And even worse, sometimes there’s just no good alternative at all.

Which is why gradle took so long to clean up some parts of their API, or introduce parallel builds.

Buck and Bazel work this way. The language is Python (with some optimizations). However, the build is fast because Python is only used to describe the build graph.

SCons in particular is along the lines of the latter, in that its. But it never really caught on, IMO.

Probably one of the biggest features in a configure/build/packaging software package is ubiquity, IMO. Ideally C/C++ would have had a prescribed-but-not-required thing like cargo/setuptools/go get/etc. IMO CMake is probably the least bad offering these days.

I read about scons, loved it, tried to use it, gave up. Tried cmake, found it workable but super confusing. Went back to make.

To be fair, CMake's language was first created somewhere back in 1996. It's quite old at this point and is basically in the "sunk cost fallacy" range of existence.

No, a good (not turing complete, easy to use, with types) DSL is a good thing. Meson does it right.

I'm not sure what you mean. If for whatever reason I need to set up a big C/C++ application so that it can compile on diverse systems, CMake is one of my best bets for getting that to happen. If anyone would like to suggest a better option I would gladly switch, but as it stands I think CMake is pretty useful to know about.

I'm not arguing that it doesn't do what it was designed to do. I'm arguing that it is a grotesque DSL with bizarre design choices. CMake would have been better off as a cross-platform library that didn't re-invent concepts that other programming languages have already gotten correct, and instead focused on making the build system be cross-platform.

I’ve mentioned the same thing before and ironically, CMake was developed in the course of building medical imaging software[0] that was using Tcl, a flexible, embeddable language, but then decided to roll their own ad hoc language in this case. They left a LOT on the table with that decision, I think.

[0] https://en.wikipedia.org/wiki/VTK

I think the op's point is that it was not necessary to invent a new programming language for this. You could write a library for existing languages (probably with a custom entry point) that does the same thing, but without a new and confusing syntax.

Bazel works very well for C++ applicatios. Cross platform builds are well supported.

bazel can’t even build static libraries


False. The bug above represents a nuanced case.


Scons came to prominence around the same time as CMake and took that approach, but seems to have been less popular.

CMake is very powerful but unlike most things there’s no underlying principle or theory that when you grasp it, everything just clicks, and you also can transfer the knowledge to other languages. It’s just a matter of memorising lots of tricks and special cases.

This is mostly true about the language but not about the way build artifacts and their dependencies work. That part is pretty solid.

The syntax of cmake is not very elegant, and error-prone. It also does not scale to large projects, configure times go up quickly. The documentation also leaves much to be desired.

That cmake is in the place it is nowadays is a reflection of the state of cross-platform build systems 10 years ago, and possibly some marketing.

Interesting alternatives worth checking out: Meson and gn (the latter can be used for building llvm)

I'd like to add Buck and his siblings Bazel & Pants to this list. Buck is used by large companies like Dropbox, Facebook and AirBnB.

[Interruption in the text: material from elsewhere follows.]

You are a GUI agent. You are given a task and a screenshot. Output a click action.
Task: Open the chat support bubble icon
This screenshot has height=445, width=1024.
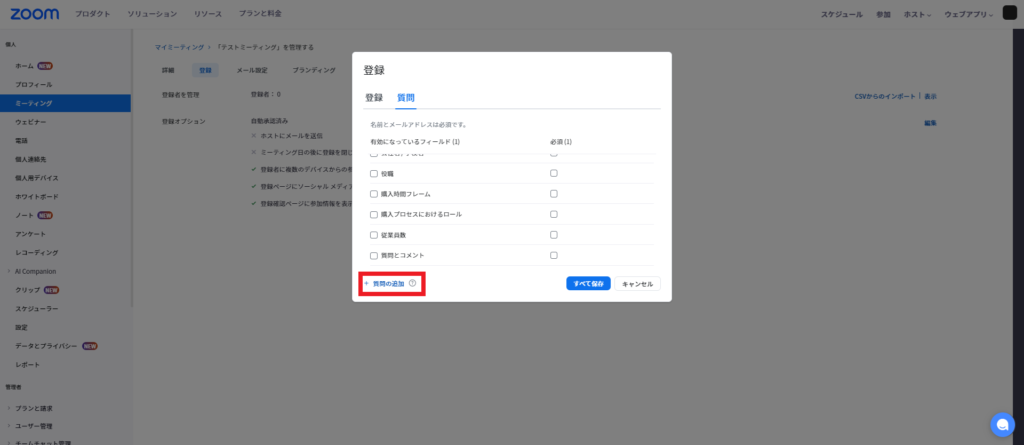[1001, 424]
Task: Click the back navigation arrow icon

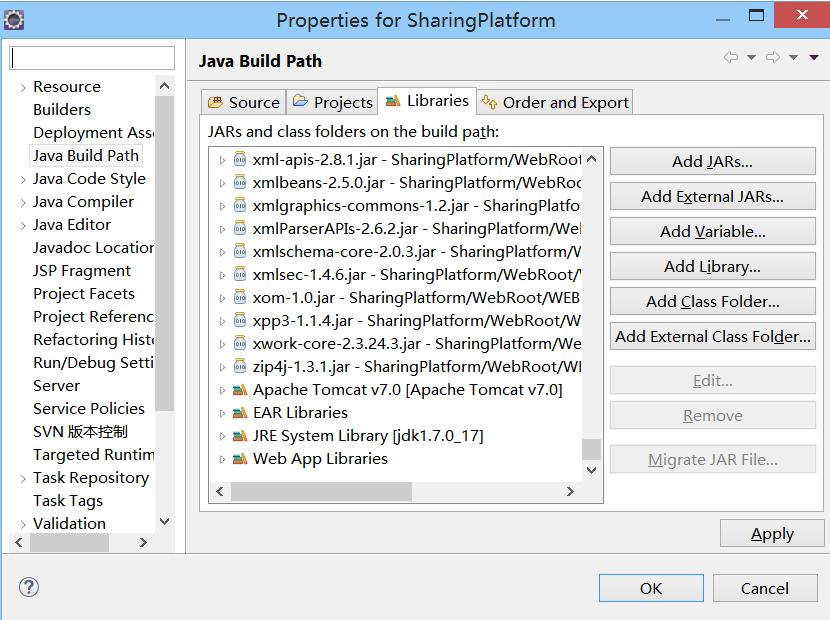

Additionally I want to mention my company released also a package manager that uses buck as a packaging format: https://github.com/LoopPerfect/buckaroo

And so far over 320 libraries have been ported to buck and are maintained by our bots: https://github.com/buckaroo-pm

I don't get the hate for CMake. It has several useful advantages over plain makefiles:

* It's meant to be cross-platform, so a well structured CMake file will work in Windows.

* CMake modules allow you to include source-based libraries without a lot of drama. This is especially useful for cross-compiling or embedded use-cases.

* Out-of-source builds are supported with no additional work on my part. This is great for CI generating debug, release, and other build variants from a single cloned repository.

Comparing anything against plain Makefiles is a really low bar. Makefiles have been around since 1976. I think the hate for CMake comes from other directions entirely. The CMake scripting language is especially bad. Out-of-source builds were never really that hard in the first place. I think people hate CMake either because they were doing something slightly more unusual than CMake tolerated, or because they hated CMake's language (which is very easy to hate).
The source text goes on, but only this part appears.